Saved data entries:
# # #

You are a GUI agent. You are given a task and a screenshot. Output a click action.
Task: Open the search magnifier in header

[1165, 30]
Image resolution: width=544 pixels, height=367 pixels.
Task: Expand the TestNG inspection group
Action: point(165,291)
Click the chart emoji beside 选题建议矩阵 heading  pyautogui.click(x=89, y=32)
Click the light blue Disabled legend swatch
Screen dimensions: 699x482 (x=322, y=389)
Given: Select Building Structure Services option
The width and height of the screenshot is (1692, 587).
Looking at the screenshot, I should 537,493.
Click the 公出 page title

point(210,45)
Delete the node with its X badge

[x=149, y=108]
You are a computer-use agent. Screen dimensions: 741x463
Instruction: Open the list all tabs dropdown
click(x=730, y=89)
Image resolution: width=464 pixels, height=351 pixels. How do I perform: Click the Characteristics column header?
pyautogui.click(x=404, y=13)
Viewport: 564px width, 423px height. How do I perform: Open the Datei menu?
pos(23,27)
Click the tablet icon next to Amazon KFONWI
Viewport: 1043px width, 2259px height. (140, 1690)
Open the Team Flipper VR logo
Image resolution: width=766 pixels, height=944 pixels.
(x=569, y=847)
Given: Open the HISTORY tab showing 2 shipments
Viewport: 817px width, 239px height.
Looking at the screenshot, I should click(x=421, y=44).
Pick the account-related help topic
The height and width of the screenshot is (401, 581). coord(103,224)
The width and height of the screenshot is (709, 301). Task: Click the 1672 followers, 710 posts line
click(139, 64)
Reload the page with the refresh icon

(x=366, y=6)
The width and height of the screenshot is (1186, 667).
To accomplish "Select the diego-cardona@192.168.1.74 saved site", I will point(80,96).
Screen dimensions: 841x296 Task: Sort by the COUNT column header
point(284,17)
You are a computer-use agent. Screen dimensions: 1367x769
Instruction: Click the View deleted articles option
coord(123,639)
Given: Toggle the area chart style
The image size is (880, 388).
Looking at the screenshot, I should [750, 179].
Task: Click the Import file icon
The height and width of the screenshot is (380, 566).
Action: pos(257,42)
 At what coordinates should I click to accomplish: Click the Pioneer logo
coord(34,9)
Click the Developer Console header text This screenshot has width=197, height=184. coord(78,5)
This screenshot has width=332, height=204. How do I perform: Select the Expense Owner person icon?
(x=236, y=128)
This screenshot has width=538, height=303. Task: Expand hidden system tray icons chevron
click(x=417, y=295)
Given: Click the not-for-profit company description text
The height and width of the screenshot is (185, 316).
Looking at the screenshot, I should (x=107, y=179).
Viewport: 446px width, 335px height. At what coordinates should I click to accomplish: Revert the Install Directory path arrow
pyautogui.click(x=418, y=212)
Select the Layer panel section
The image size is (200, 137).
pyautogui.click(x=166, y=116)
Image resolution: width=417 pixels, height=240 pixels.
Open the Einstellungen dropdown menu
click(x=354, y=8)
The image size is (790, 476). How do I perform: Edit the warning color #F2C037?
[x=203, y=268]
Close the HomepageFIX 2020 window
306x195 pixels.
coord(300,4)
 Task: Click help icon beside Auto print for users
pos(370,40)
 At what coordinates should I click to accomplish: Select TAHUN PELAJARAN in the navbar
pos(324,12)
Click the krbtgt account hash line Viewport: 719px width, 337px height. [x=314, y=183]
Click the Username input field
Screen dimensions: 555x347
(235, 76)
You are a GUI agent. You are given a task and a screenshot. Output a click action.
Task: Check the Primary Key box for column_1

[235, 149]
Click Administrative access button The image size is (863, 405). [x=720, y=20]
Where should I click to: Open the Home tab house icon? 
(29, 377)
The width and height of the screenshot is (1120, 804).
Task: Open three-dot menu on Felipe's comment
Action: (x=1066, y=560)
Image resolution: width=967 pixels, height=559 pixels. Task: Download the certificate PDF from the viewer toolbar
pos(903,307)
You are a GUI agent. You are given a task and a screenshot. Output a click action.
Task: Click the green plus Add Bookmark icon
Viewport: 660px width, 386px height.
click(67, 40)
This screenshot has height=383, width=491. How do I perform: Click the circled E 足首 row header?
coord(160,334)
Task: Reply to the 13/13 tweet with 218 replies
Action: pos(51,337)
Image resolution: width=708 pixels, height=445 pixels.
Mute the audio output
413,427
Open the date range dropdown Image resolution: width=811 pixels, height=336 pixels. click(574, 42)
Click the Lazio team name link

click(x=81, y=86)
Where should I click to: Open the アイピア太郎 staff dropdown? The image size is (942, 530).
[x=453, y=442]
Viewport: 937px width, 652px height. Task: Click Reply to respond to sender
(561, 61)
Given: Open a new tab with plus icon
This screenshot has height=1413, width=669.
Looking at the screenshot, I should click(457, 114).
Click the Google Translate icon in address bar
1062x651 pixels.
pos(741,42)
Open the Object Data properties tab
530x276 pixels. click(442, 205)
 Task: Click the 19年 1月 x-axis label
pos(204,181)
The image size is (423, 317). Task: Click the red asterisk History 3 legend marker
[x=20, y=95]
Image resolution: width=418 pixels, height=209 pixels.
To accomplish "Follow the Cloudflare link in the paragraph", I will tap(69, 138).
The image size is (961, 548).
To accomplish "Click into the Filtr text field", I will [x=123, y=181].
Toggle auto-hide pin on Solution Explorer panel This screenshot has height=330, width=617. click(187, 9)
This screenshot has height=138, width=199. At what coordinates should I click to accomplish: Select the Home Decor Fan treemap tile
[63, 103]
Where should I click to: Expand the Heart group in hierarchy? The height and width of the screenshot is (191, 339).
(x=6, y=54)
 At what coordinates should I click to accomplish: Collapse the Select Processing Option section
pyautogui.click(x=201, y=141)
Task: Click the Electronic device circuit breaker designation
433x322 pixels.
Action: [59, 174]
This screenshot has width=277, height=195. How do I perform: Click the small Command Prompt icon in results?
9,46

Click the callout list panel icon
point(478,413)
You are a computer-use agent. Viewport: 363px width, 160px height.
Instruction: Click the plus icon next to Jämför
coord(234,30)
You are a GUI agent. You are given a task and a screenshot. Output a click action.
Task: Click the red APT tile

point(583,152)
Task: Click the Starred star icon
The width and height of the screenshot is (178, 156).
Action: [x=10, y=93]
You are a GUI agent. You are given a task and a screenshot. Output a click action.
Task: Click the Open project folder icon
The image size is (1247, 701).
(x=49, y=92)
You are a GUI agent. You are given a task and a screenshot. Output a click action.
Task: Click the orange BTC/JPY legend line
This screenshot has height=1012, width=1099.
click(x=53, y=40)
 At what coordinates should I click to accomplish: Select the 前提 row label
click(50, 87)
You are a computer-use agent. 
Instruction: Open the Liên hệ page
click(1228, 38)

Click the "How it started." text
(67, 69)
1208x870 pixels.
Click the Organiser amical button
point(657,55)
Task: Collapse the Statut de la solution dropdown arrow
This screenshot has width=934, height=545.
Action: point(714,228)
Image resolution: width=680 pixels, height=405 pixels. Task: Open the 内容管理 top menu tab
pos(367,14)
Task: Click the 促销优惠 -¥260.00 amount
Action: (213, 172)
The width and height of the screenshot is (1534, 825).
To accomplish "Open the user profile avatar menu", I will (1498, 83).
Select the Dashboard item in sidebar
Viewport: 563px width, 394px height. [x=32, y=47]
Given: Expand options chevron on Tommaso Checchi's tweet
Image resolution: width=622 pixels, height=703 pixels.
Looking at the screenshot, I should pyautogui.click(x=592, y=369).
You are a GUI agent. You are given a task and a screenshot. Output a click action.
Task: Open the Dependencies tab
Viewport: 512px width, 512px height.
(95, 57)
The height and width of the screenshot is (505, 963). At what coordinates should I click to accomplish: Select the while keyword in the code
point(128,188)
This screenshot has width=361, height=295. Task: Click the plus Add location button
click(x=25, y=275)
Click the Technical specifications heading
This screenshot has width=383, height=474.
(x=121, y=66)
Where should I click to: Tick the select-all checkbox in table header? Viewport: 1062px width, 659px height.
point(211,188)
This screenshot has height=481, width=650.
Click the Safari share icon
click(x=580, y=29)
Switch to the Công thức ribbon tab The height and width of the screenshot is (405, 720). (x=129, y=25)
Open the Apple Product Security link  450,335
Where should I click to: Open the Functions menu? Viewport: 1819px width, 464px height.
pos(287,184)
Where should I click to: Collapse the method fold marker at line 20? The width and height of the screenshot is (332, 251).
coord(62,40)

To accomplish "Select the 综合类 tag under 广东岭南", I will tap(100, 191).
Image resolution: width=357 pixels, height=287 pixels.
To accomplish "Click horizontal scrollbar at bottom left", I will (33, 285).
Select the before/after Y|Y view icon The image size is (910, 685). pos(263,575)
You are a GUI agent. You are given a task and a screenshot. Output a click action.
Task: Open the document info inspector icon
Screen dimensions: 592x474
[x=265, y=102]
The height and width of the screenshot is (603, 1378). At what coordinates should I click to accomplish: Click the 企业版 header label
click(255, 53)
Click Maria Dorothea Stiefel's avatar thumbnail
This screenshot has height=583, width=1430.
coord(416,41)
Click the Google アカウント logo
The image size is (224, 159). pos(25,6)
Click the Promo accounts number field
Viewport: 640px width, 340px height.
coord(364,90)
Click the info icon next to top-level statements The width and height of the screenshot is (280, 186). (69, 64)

# # #

EXERCISE REQUIREMENTS >>
Within the data, how many lines hold "will"? Respond with only the number.

TASK RESULT >>
6